— Удивительная лягушка. Помнится, я где-то читал о ней. Ее так называют потому, что у нее головастик, развиваясь, делается не из маленького большим, как у других амфибий, а наоборот.
— Каким образом? — спросил Боб, окончательно сбитый с толку.
— Очень просто: большой головастик делается все меньше и меньше и превращается в среднего размера лягушку.
— Ха-ха-ха, ну не смешно ль? — сказал Боб. — Должно же быть наоборот!
— Вот то-то и оно-то! Потому ее и называют «удивительной», а то и «парадоксальной»[12]!
Боб на секунду задумался.
— Сдаюсь, — в растяжку произнес он. — Ну, а как выглядит сама-то лягушка?
— Ну, помнишь тех маленьких зеленоватых лягушек, которых мы с тобой ловили еще в Эдвенчер? Тех, размером с наших английских? Ну так вот, по-моему, это они и были, только мне это тогда и в голову не приходило.
— Нечего сказать! — выдавил Боб, задумчиво косясь на сногсшибательного головастика. — Ну что делать, придется поверить тебе на слово!
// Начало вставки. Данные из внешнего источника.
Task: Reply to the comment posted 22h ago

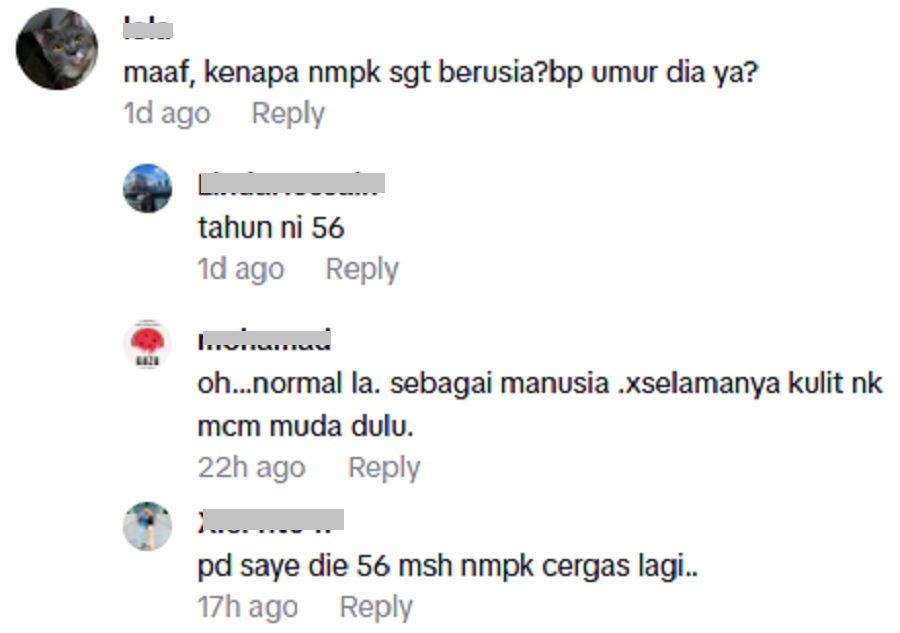Action: click(385, 468)
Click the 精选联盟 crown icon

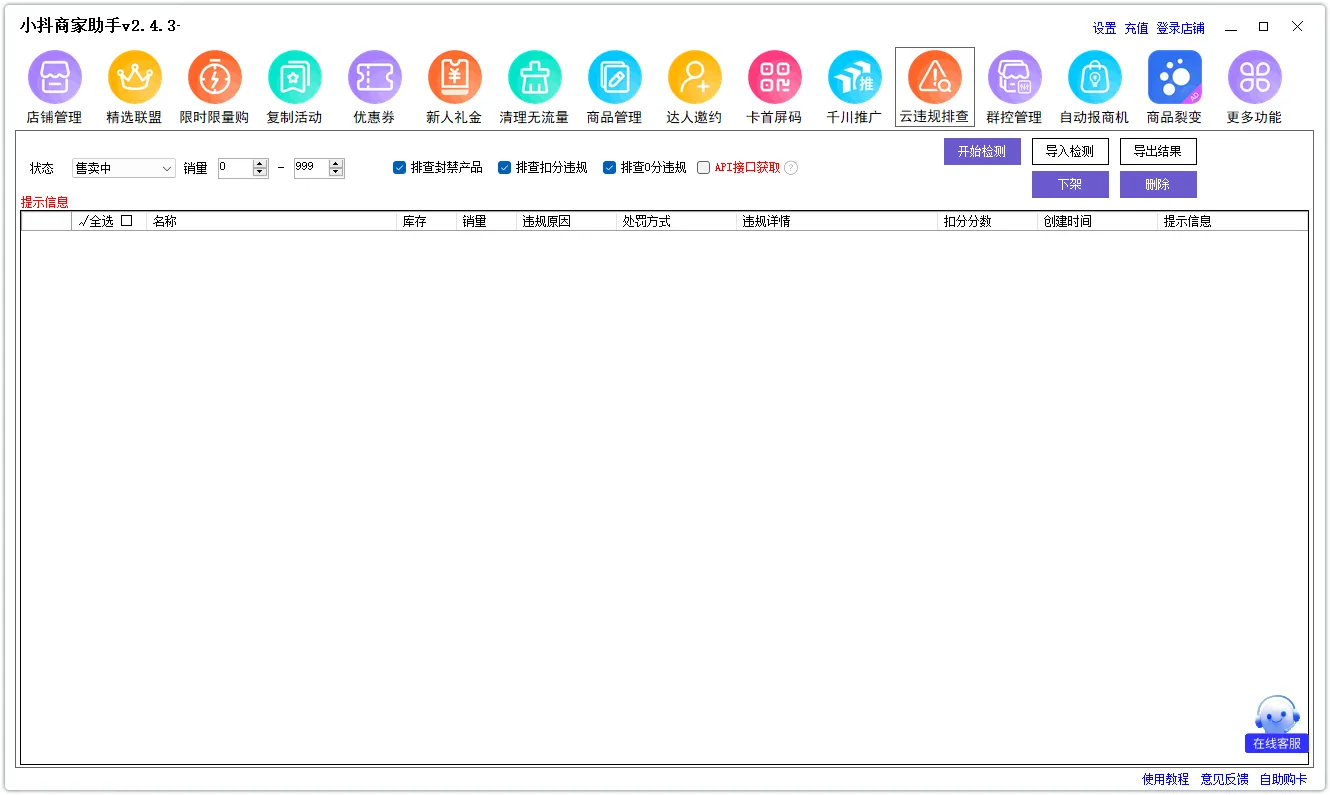tap(134, 78)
Мы с новой силой принялись орудовать сачком, и к тому времени, когда каноэ вернулось, у нас в банке плавали еще два столь же огромных головастика, что давало нам повод несказанно гордиться собою. Вернувшись в хижину, мы хорошенько рассмотрели нашу добычу при ярком свете. Головастики как головастики. Если не брать во внимание огромную величину — ничем не отличаются от тех, которых по весне в любом английском пруду сколько душе угодно. Только они не черные, а зеленовато-серые, в крапинку. Хвосты у них с прозрачными краями, словно тронутое ледком окно, а надутые губки до того забавно выпячивались вперед, будто хотели одарить нас поцелуями! И все-таки при мысли о том, что странные штуковины, которые так резво плещутся у нас в банке, — всего-навсего головастики, становится как-то не по себе. Представьте-ка что, гуляя по лесу в один прекрасный день, вы столкнетесь носом к носу с букашкой величиной с терьера или со шмелем размером с черного дрозда! Душа ведь уйдет в пятки правда? Они вроде бы и самые обыкновенные, но оттого, что они фантастических размеров, у вас глаза на лоб лезут от изумления и вы невольно спрашиваете себя, не сон ли это.
Так или иначе, но эти, как хотите назовите — удивительные, парадоксальные ли — лягушки вызвали в нас столько энтузиазма, что мы, с трудом дождавшись ночи, рванули на прежнее место. Чего только не набрали с собой — и сачки, и банки, и прочие снасти. Ловись, амфибия, большая и маленькая. В первые же полчаса поймали еще двух
— Что у тебя там? — спросил я.
Боб схватил что-то в пригоршню и принялся скакать от радости.
— Вот это да! — кричал он. — Вот это да!
— Так что же это?
— Жаба пипа.
— Да ну! — недоверчиво сказал я.
— Не веришь — поди посмотри, — сказал Боб, сияя от гордости.
Он раскрыл ладони, и тут я увидел его находку. Странное, безобразное, плоское как блин существо, вроде обычной бурой жабы, по которой прокатился паровой каток, морда острая, глазки миниатюрные, короткие тонкие лапы торчат, будто прутики, по одной в каждом углу квадратного тела, с виду окоченевшего, словно труп.
Боб не ошибся — это и в самом деле оказался крупный самец пипы, пожалуй, самой экстравагантной амфибии на свете. Волнение и гордость Боба были не напрасны — с нашего первого дня в Гвиане мы пытались их раздобыть, но безуспешно. И вдруг здесь, в самом, казалось бы, неподходящем месте, когда мы и думать забыли о пипах, отыскали-таки одну! Любой сторонний наблюдатель счел бы нас за блаженных, глядя, как мы, найдя такую уродину, сияем от радости и поздравляем друг друга. Всякий другой на нашем месте счел бы подобную находку дурным предзнаменованием и с отвращением выкинул бы вон. Когда наше возбуждение чуть улеглось, мы ревностно взялись за работу и принялись протраливать каждый дюйм маленького протока, перебирая, словно старатели, гниющие листья и наваливая их кучами на берегу. Наше усердие было вознаграждено с лихвой — в какой-нибудь час мы поймали еще четырех таких уродин. Но больше всего радости доставила нам самка с икрой — этой находке не было цены, потому что самое необыкновенное в пипе — это способ выведения потомства.